MATERIAL TO PROCESS
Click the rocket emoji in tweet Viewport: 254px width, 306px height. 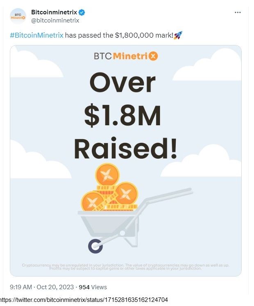pos(178,35)
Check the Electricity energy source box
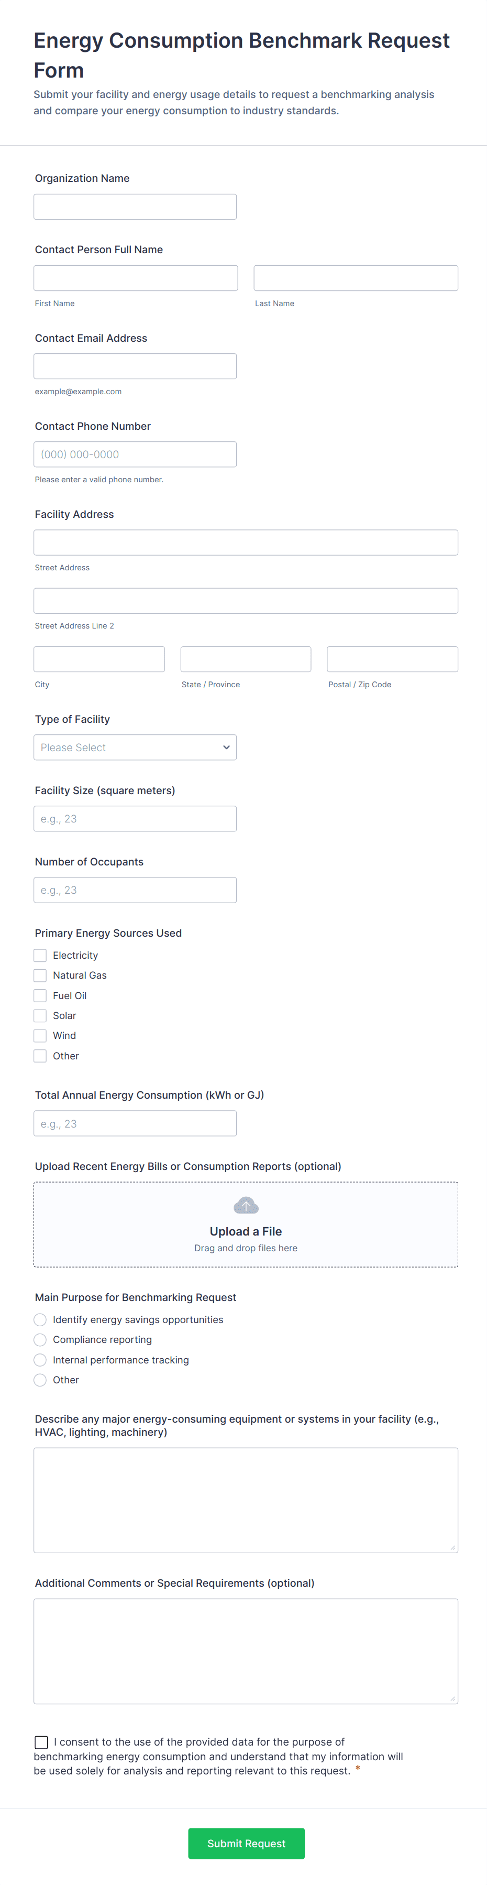Image resolution: width=487 pixels, height=1885 pixels. click(x=40, y=955)
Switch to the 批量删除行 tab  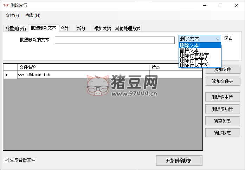click(16, 29)
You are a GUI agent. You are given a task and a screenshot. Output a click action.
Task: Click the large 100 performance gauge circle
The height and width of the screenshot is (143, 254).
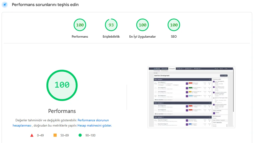(62, 85)
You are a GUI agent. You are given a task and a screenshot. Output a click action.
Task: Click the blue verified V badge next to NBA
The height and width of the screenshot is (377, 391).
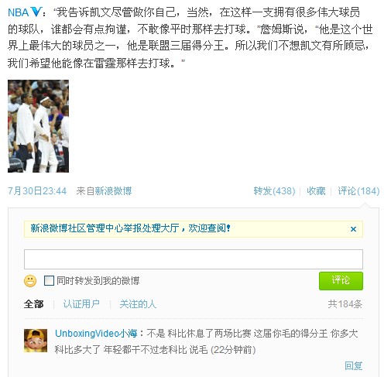pyautogui.click(x=36, y=12)
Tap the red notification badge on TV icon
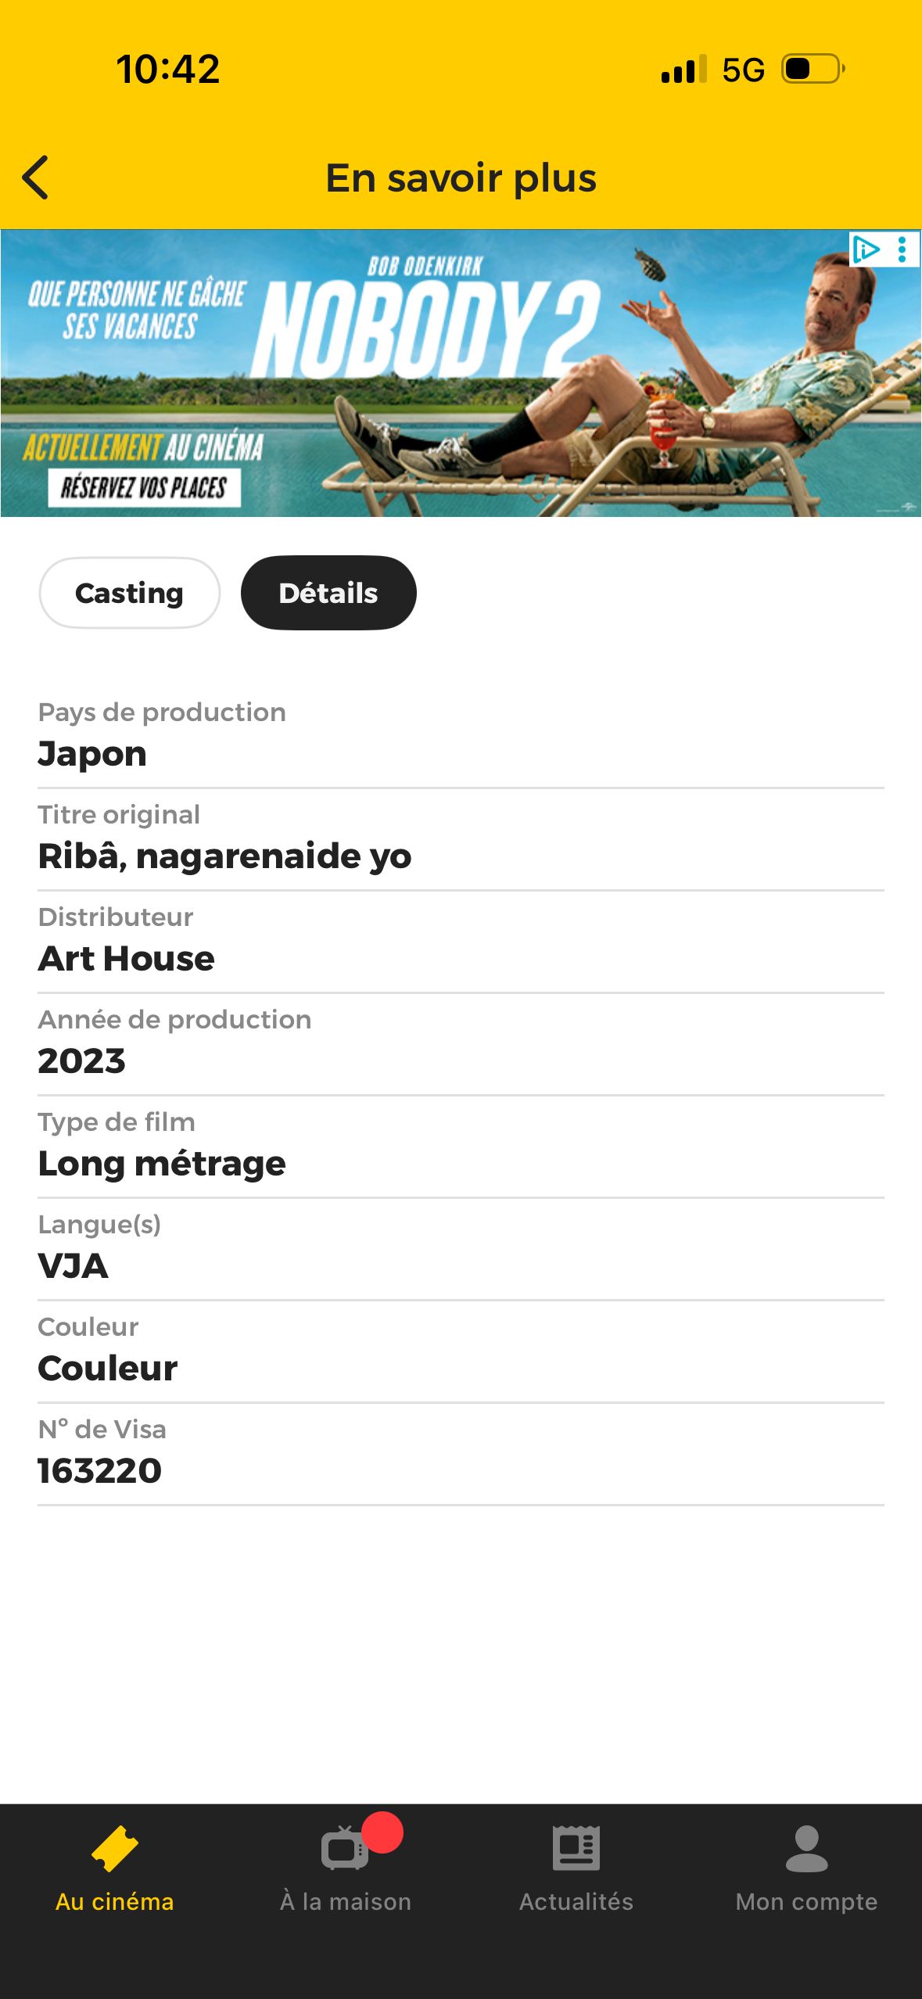Screen dimensions: 922x1999 pos(382,1832)
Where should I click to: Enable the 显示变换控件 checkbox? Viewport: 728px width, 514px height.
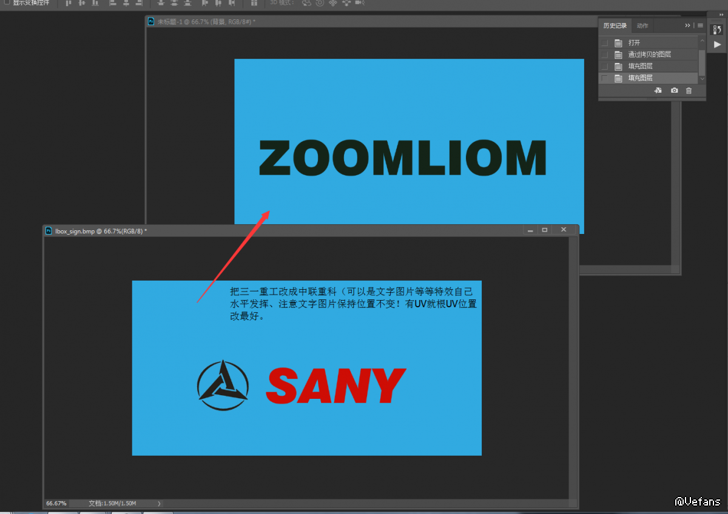click(x=7, y=2)
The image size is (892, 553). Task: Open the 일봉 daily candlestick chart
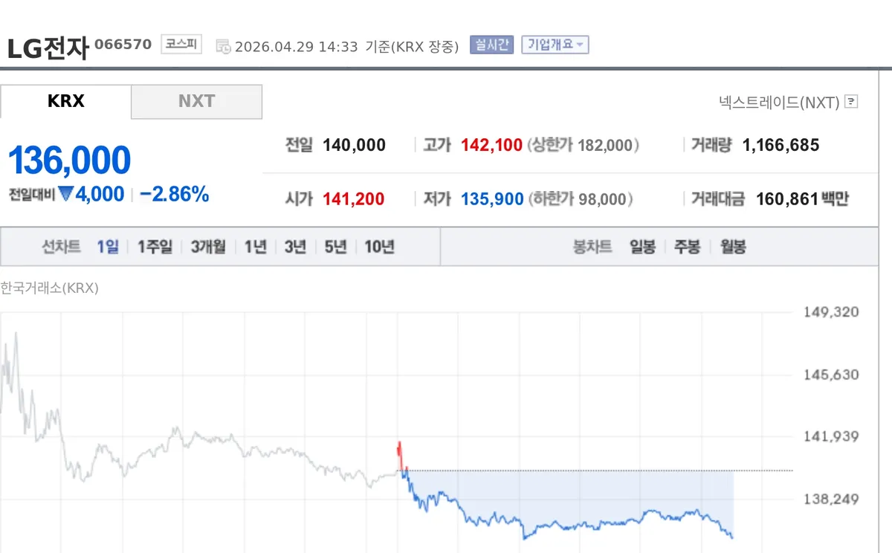(x=642, y=248)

WHAT TO DO
Copy exactly, please, the lines that run from the line holding "Tap the red notification badge on TV icon" through the closing line of the material above, omitting every picture.

TASK RESULT
Tap the red notification badge on TV icon
Screen dimensions: 922x1999 pos(382,1832)
Where should I click to: Enable the 显示变换控件 checkbox? Viewport: 728px width, 514px height.
click(x=7, y=2)
The image size is (892, 553). Task: Open the 일봉 daily candlestick chart
(x=642, y=248)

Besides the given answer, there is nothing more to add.